** 実施課題 **
**1)** オルタードスケールの練習に関する文章から、かぎ括弧「」で囲まれた語句をすべて、出現順に挙げてください。
**2)** オルタードスケールの練習に関する文章のうち、「分数の計算で言うところの約分みたいな発想です。」から「つまり、第7音を主音とするメロディックマイナーの転回形と言えます。」までを一字一句変えずに出力してください。

** 読解用抜粋 **
オルタードスケール と仲良くしたい、な、と…

※※※ えっと、最初っからトッツキニクイ譜面ドバっと出てきますが、ちょっと先進むと「なんだ簡単じゃん」ってオチになるんで気絶せずに読み進めてみてくださいませ m(_ _)m ※※※
 

ジャズというかアメリカ音楽の上でアドリブ、つまり旋律作りをしようとすると避けて通れないオルタードスケール。
ブルーズフィーリングを突き詰めていった果ての実用的音階として認知されてるソレ。
とはいえ、
そこでの旋律作りって、直感的にも楽器操作的にも慣れにくい人は少なくないかと。

「こういうフレーズを使えば」っていうストックを「当てはめ」れば確かにそう聞こえる。
けど、それはどうも借り物っぽくてイヤ、もっと自由に旋律を編みたい、となると、どうすべぇか、、

最近こんな練習してるってメモ書きです。
何十年も無頓着にしてたことにトライ中♪

旋律を思いつきやすい音階に置き換える

分数の計算で言うところの約分みたいな発想です。
構成音は同じだが、旋律の中心音を変えるわけです。
それだけで旋律を思いつきやすくなる可能性があるので。

コードで言う所のアッパストラクチャみたいな発想で、微妙に色彩感は変わりますが、旋律がコードにハマってる感じは維持されます。

オルタードスケールって、構成音の形としては、
「メロディックマイナーの第7モード」
つまり、第7音を主音とするメロディックマイナーの転回形と言えます。

** 提供資料 **

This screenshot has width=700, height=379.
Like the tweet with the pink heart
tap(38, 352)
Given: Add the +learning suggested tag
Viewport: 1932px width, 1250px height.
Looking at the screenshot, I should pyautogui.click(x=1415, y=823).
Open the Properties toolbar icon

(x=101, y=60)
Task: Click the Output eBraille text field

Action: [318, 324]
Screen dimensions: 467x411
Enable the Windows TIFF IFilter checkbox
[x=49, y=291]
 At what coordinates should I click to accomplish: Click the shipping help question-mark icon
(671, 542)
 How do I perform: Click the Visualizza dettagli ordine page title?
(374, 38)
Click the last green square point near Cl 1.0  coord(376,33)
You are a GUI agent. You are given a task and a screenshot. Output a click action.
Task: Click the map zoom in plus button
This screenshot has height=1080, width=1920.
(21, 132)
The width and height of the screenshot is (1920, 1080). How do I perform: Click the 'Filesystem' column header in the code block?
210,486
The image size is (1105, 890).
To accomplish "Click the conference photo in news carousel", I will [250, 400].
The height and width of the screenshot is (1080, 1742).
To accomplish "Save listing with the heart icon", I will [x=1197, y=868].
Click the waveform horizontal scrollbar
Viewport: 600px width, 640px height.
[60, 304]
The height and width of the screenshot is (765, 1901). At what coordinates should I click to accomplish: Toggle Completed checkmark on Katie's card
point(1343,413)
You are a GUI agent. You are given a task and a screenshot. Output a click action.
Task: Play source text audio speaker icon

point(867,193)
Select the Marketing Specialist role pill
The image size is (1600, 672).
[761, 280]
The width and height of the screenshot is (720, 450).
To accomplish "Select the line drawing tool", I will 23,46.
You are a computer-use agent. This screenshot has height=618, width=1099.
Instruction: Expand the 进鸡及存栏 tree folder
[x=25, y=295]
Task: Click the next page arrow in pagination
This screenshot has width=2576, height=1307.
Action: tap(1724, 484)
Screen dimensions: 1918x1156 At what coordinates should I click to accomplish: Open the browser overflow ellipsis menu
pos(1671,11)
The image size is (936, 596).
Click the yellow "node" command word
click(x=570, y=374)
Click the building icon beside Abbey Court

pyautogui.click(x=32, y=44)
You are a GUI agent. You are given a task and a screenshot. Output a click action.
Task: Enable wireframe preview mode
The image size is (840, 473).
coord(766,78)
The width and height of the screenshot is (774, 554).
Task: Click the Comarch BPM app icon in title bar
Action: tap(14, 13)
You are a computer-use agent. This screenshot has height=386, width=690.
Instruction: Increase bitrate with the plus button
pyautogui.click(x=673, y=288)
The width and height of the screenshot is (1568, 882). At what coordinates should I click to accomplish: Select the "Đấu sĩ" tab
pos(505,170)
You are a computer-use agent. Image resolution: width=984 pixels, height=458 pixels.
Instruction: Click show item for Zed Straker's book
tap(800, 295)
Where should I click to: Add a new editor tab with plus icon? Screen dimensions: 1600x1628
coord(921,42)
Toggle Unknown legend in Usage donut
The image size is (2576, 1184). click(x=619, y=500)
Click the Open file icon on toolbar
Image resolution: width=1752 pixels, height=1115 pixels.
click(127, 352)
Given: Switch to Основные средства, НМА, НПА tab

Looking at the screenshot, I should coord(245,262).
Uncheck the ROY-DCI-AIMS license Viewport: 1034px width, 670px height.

** 正解一覧 **
**1)**
「なんだ簡単じゃん」
「こういうフレーズを使えば」
「当てはめ」
「メロディックマイナーの第7モード」

**2)**
分数の計算で言うところの約分みたいな発想です。
構成音は同じだが、旋律の中心音を変えるわけです。
それだけで旋律を思いつきやすくなる可能性があるので。

コードで言う所のアッパストラクチャみたいな発想で、微妙に色彩感は変わりますが、旋律がコードにハマってる感じは維持されます。

オルタードスケールって、構成音の形としては、
「メロディックマイナーの第7モード」
つまり、第7音を主音とするメロディックマイナーの転回形と言えます。